I remember that! I thought it was a drug induced memory - my roomies and I (all dune fanatics) were coming back to reality one morning watching cartoons when I saw that cartoon!

The character in question (Paul) did not make it up himself. His mother was a member of a (sort of) secret society of women. At the begining of the story, she (sort of) illicitly taught him some of thier “tricks”, one of which was that “the Litany of Fear” which helps them remain focused and calm under stress. As for it being quasi-religious, we as readers might think so, but the “secret society” in the book treats religion as a “tool” to control other people, and would consider that mantra as more of a mnemonic aid than a religious rite.

I am not a SF fan of any magnitude, but I did read and see Dune as a youngster, and that mantra stuck with me. I use that philosophy quite a bit (not the exact wording, but the idea). Fear does cloud the mind and prevents rational thinking.
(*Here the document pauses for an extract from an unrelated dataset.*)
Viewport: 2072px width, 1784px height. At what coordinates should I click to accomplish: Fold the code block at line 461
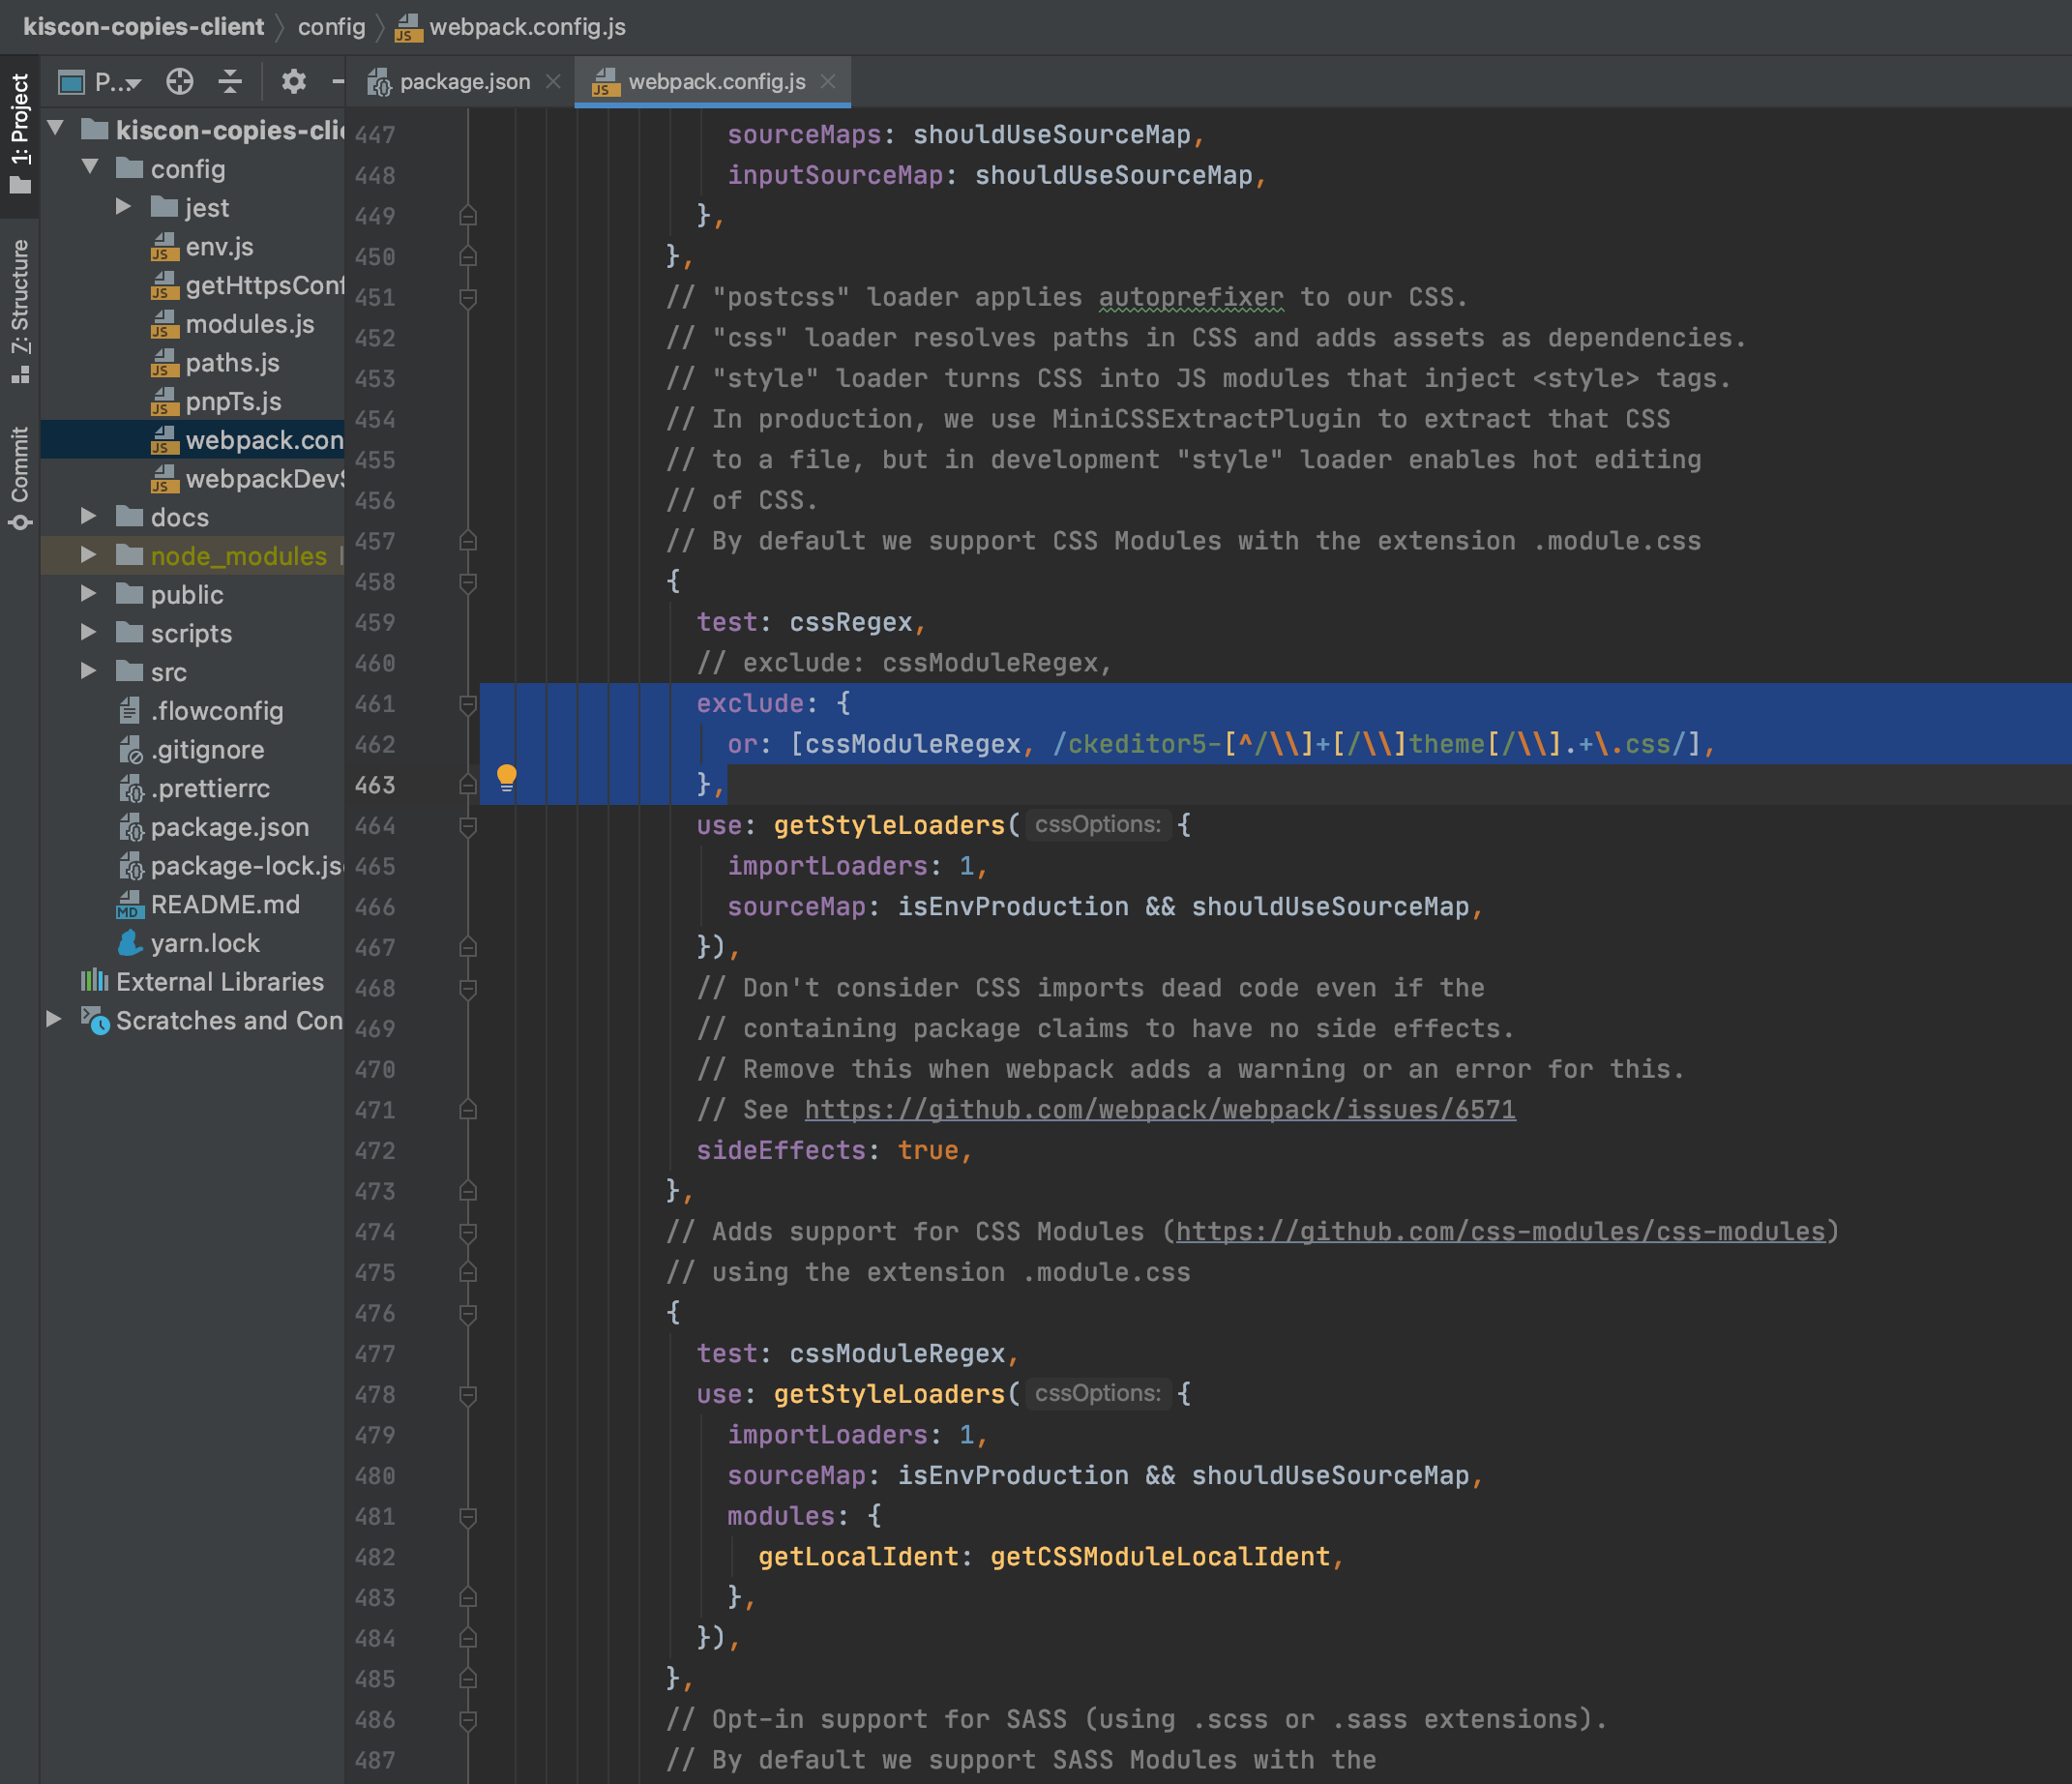click(x=467, y=704)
Respect Fear, and the causes of Fear, but do not let it cripple your mind, because your mind is what will get you beyond that which caused the Fear in the first place.

Great! Confirmation!

Bene Gesserit Grazie, dopers!

BTW, I had no idea it was spelled “Bene Gesserit”. I had only seen the movies, and so assumed it was something like “Benejeserit”, perhaps mutated by the author from “bene Jesuit”.

So does “Earthworm Jim” pre- or post-date the Dune book?
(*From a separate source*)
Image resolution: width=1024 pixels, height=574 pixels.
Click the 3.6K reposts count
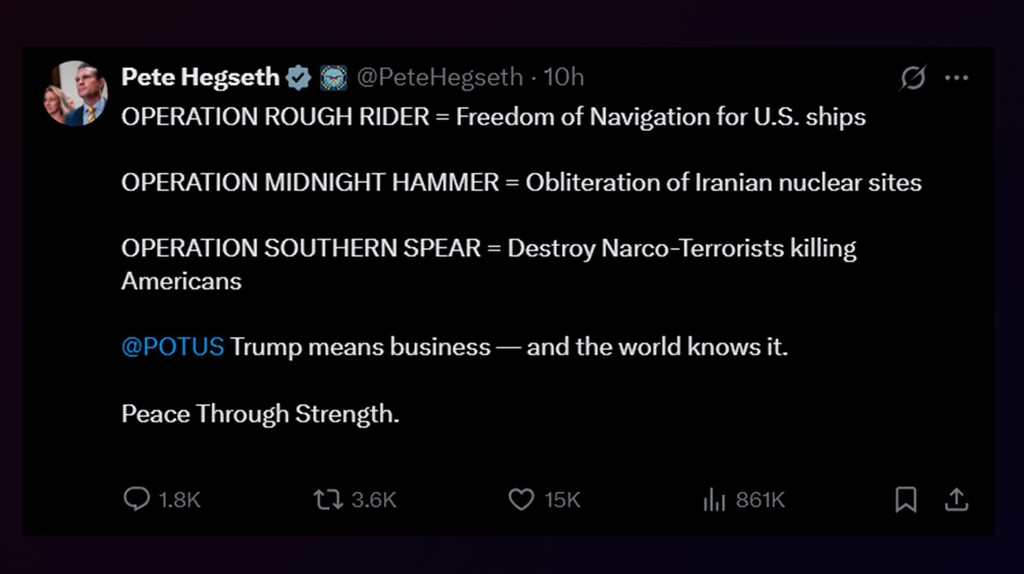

Oh yeah, I remembered it from when Paul Astrides put his hand in the box, but more from when the Doctor character (played by Brad Souris?) is riding in a sort of overhead tram box to go see the evil Baron Harkonnen.

I have to conclude that the Litany was known outside the BG order if the Doctor knew it.

Sorry about the character name misspellings, but I only know Dune from TV.

Thanks again, y’all.

Dune, 1965
Earthworm Jim, 1994

I have read interviews w/ Brian Herbert (Frank’s son) that indicate that “Gesserit” was indeed morphed from “Jesuit.”

MMMMmmm…no. Piter deVries (sp?) was not a “doctor” but a Mentat: IIRC, they were the human-computer/assassins who took the “Juice of Safoo” (sp?) to give them enhanced mental computation abilities. The litany Piter recites, as near as I can recall without reference material, was:

It is by will alone that I undertake this ritual. It is by the Juice of Saffoo that thoughts acquire speed, that lips acquire stains, that stains become a warning…

Frank Herbert was a demon for rituals and litanies. I’d hate to hear what these people had to do just to go to the bathroom.